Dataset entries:
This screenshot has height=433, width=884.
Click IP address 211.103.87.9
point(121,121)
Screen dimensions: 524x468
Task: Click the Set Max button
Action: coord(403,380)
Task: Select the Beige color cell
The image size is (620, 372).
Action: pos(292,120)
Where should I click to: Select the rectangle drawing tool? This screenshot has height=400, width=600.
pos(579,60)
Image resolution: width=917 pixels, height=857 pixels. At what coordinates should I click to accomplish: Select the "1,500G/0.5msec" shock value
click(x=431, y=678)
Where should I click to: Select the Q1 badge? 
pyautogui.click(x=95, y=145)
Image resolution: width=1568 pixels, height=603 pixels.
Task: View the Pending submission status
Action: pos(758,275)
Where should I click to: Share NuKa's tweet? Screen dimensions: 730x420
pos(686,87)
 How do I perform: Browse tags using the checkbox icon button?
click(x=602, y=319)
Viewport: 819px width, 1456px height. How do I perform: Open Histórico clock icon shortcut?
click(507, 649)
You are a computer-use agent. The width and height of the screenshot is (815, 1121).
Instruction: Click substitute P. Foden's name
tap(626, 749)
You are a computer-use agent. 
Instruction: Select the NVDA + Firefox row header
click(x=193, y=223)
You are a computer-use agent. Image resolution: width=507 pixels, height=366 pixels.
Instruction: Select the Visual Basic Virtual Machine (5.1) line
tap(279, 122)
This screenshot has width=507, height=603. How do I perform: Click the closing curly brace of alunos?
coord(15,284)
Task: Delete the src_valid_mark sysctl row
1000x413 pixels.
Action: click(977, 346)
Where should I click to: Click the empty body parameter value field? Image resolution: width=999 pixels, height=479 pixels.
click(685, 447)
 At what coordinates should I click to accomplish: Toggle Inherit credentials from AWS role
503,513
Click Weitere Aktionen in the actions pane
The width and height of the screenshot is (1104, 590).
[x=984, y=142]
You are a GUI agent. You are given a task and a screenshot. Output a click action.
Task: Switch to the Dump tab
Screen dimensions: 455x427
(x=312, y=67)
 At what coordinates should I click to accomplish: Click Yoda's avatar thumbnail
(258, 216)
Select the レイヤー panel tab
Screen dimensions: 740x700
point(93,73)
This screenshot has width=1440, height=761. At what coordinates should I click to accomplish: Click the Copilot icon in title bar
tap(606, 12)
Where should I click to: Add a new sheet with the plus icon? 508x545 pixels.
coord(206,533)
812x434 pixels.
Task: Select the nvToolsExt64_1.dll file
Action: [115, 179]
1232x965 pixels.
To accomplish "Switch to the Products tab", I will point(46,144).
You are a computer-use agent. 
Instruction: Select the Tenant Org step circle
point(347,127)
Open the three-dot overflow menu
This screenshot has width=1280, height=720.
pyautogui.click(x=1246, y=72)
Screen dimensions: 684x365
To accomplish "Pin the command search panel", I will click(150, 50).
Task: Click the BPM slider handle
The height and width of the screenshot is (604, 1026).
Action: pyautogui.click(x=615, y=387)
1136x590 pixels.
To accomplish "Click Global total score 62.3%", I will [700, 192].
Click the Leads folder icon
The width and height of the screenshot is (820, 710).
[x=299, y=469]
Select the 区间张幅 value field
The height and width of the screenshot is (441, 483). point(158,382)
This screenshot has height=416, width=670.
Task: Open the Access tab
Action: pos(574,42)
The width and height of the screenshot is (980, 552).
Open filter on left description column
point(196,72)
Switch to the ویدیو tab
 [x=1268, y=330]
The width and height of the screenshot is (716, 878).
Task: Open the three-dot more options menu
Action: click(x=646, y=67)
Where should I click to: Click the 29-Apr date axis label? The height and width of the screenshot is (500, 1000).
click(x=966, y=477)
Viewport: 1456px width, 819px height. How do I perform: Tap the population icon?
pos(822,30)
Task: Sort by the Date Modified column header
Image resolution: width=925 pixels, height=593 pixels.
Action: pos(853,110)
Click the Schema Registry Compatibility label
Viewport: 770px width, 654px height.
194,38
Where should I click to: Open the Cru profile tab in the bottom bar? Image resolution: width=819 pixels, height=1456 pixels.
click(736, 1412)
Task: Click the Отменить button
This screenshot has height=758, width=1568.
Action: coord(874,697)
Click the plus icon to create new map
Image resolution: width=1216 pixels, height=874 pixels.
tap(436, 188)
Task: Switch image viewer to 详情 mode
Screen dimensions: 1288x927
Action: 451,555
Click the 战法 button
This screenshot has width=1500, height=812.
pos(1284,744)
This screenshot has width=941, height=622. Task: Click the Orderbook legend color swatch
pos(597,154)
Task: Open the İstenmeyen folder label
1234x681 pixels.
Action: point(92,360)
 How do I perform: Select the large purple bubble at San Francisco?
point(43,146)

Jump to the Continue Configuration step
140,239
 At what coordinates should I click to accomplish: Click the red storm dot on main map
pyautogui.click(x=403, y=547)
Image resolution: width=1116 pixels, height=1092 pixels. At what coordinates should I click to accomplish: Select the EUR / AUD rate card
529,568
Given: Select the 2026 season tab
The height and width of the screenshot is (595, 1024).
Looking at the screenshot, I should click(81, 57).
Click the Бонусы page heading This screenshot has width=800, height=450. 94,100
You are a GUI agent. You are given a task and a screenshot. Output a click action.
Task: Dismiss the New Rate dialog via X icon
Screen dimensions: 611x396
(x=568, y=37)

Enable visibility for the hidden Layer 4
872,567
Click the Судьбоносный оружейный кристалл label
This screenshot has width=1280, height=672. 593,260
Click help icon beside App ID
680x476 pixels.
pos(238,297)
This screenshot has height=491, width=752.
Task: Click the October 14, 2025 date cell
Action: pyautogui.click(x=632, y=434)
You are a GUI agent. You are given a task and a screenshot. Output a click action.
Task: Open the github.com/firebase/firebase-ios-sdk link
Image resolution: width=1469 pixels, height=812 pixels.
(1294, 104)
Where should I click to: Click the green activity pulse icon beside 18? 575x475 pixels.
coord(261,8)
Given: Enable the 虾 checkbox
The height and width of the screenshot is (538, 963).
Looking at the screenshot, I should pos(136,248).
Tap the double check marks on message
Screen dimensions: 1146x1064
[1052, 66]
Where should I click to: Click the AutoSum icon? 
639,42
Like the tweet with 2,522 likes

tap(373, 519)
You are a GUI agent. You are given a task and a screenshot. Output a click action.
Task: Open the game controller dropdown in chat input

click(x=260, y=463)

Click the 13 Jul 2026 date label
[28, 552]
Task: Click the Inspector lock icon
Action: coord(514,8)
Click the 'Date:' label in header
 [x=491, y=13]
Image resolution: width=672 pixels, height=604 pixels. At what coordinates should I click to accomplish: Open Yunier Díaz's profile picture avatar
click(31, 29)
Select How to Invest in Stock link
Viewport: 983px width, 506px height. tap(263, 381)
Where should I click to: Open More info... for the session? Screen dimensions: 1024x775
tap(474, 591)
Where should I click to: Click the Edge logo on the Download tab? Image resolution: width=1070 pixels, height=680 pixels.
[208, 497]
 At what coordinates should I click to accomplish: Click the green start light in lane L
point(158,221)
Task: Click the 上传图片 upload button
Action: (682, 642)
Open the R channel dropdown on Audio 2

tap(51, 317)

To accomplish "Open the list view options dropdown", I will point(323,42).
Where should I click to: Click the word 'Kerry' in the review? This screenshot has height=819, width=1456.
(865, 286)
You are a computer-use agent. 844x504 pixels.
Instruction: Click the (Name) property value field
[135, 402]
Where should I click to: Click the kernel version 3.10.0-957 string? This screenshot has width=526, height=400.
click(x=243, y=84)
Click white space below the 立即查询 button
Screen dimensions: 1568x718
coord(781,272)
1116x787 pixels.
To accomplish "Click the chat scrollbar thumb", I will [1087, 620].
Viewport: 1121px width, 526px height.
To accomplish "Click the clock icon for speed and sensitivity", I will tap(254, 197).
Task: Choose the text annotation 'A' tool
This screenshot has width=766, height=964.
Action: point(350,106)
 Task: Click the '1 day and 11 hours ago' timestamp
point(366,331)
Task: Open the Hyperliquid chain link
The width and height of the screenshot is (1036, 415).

* [Required action]
Starting at the line that contains "Where should I click to: Click the kernel", retype every line through the end of the records exactly, and nothing else.

* [Solution to this exercise]
Where should I click to: Click the kernel version 3.10.0-957 string? This screenshot has width=526, height=400.
click(x=243, y=84)
Click white space below the 立即查询 button
Screen dimensions: 1568x718
coord(781,272)
1116x787 pixels.
To accomplish "Click the chat scrollbar thumb", I will [1087, 620].
Viewport: 1121px width, 526px height.
To accomplish "Click the clock icon for speed and sensitivity", I will tap(254, 197).
Task: Choose the text annotation 'A' tool
This screenshot has width=766, height=964.
Action: point(350,106)
 Task: Click the '1 day and 11 hours ago' timestamp
point(366,331)
Task: Open the Hyperliquid chain link
The width and height of the screenshot is (1036, 415).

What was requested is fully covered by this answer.